Predictive Validity

Correlations and regression are used to establish this kind of evidence

Predictive validity evidence means that a survey instrument has the ability to predict some sort of occurrence in the future.  The most common application of predictive validity occurs in tests like the ACT, SAT, GRE, MCAT, LSAT, and GMAT. These tests are given before entering various phases of higher education to assess an individual's potential to graduate from either undergraduate or graduate school.  Interestingly enough, the correlation between these prevalent (and expensive) tests and graduation is only 0.3!  This means that 91% of what accounts for graduation is NOT associated with test scores on these instruments.  And we are talking a multi-BILLION dollar business...but, I digress.

Predictive validity is calculated using simple correlation coefficients.  A correlation of 0.1 is considered weak evidence, a correlation of 0.3 denotes moderate evidence, and a correlation of 0.5 would make most social scientists jump for joy.
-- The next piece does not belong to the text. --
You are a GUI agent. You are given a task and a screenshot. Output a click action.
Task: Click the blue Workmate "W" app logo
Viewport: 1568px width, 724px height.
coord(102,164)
Remember, in order to understand the amount of shared variance between two constructs, you simply "square" the correlation coefficient to yield the coefficient of determination.  Even with the highest level of predictive evidence with a predictive validity coefficient of 0.5, you are only accounting for 25% of the association between the two constructs!

Within medicine, I believe that predictive validity plays an important role in imaging and early diagnosis.  One of the benefits of working in medicine is that the measures are more objective, concrete, observable, validated, and measurable versus the social sciences.  Correlations of 0.9 are common between various etiological, prognostic, confounding, clinical, and demographic phenomena within medicine.  If an imaging or diagnostic method can detect the earlier stages of a progressing disease state, then future outcomes can be mitigated with earlier and preventative treatment.